My new knitting book, which was first published in 1981, is in the typical mold of 20th century knitting books. There is some history. The SnB books are not going to tell you what the Moors were doing with their needles in the middle ages, or how the Victorians kept their white work clean, but for the traditional knitting books, it is de rigeur.
Then there are instructions on how to do things: make a glove, or do jazz knitting, or as with my current book, knit Fair Isle garments. The idea is that, knowing the method, you will then choose your yarn and needles, decide on a color pattern or pattern stitch, plan the details of neckline and sleeve and such according to your own preferences, and knit yourself a garment. People who do that nowadays consider themselves designers, but until very recently, it was part of the definition of knowing how to knit.
Vogue Knitting and other pattern magazines were probably a reaction to that. They offered special things designed by professional fashion designers, which would look different from the traditional stuff. They still do. You might not want to knit yourself a metallic corselet like the one in the current issue of VK, but Mayflower just made herself a beautiful sweater from it. It is a very recognizable design — I see it around and think “Oh, that’s Mayflower’s purple sweater!” And I have a few books that are collections of excellent designs by special designers — Elsabeth Lavold, Alice Starmore, Debbie Bliss.
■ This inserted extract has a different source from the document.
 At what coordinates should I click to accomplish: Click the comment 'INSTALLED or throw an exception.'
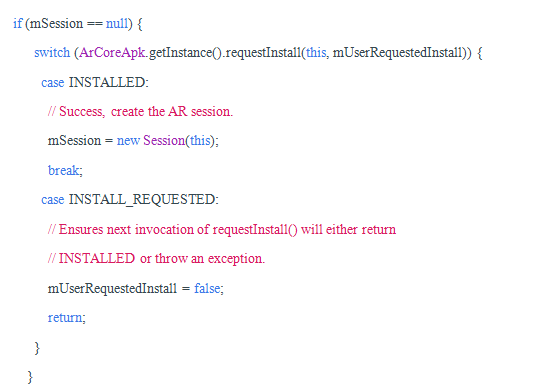(156, 259)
They mostly do have history in them, and charts which can be used with plenty of other garments, but they were departures from the Mary Thomas tradition.
After all, some people are math-challenged. Trying to “Establish the size of the garment…” as Traditional Fair Isle Knitting puts it, and “Work out the number of stitches needed by multiplying…” would give them a headache. Plus, old knitting books have no pictures of belly buttons, and no directions for making cell-phone cozies.
So what new knitting books might be good? Big Fish, Little Fish has all the basic garments, plus stylish photos. No history, though. The Yarn Girls’ Guide to Simple Knits has many basic patterns, as long as you don’t object to all bulky all the time. It also has a lot of errors and omissions, but I am told that the errata pages are readily available on the web. Simple Knits for Sophisticated Living could be your main knitting book if you knit for gift-giving and home decor more than for your wardrobe. It has all the popular stuff, including cell-phone cozies and a couple of really nice felted bags, but no set-in-sleeve sweaters.